Methods for enhancing carrier phase GNSS positioning and attitude determination performance.

Abstract

This thesis explores the methods for enhancing the performance of using low cost, single frequency Carrier phase Differential Global Navigation Satellite System (CDGNSS) in real-time, safety or liability critical applications. This is done by improving the integer ambiguity resolution performance and carrier phase error modeling. CDGNSS is considered for a broad range of real-time applications which require both a high precision relative positioning and attitude determination system. This is because of the drift-free nature of the GNSS measurement errors and the precise nature of the carrier phase measurement. The key to making full use of the precise nature of the carrier phase measurement is to fix the integer ambiguity quickly and reliably. This poses the biggest challenge for a low cost single frequency system. For the attitude determination problem, the precisely known baseline lengths can be used to improve the integer ambiguity resolution performance.

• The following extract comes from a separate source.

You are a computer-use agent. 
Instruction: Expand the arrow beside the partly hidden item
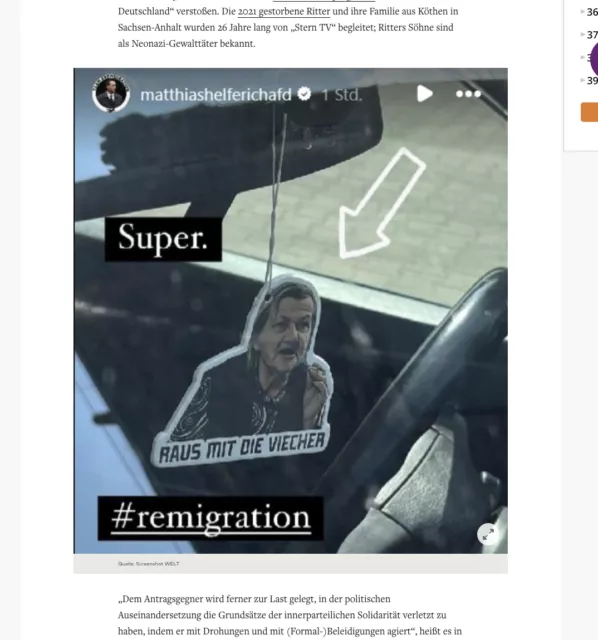click(582, 58)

Traditionally, the relative positioning problem was solved independently of the attitude determination problem and, thus could not leverage the precisely known baseline lengths of the attitude determination system. However, by integrating the two systems together, the precisely known baseline lengths can be used to improve the relative positioning system as well. The first part of the thesis develops an integration framework to improve the integer ambiguity resolution performance for the relative positioning system and the attitude determination system simultaneously. The second part of the thesis provides a GNSS antenna Phase Center Variation (PCV) error model development to improve the accuracy of the integrated system. It also examines the feasibility analysis of using the developed error model for a real-time dynamic application. The challenging of using this in the real time lies in the fact that PCV error magnitude is small (less than 2cm) and the developed error model is a function of unknown parameter such as attitude. A feasibility analysis of the developed model with a set of specific antennas is performed and assessed.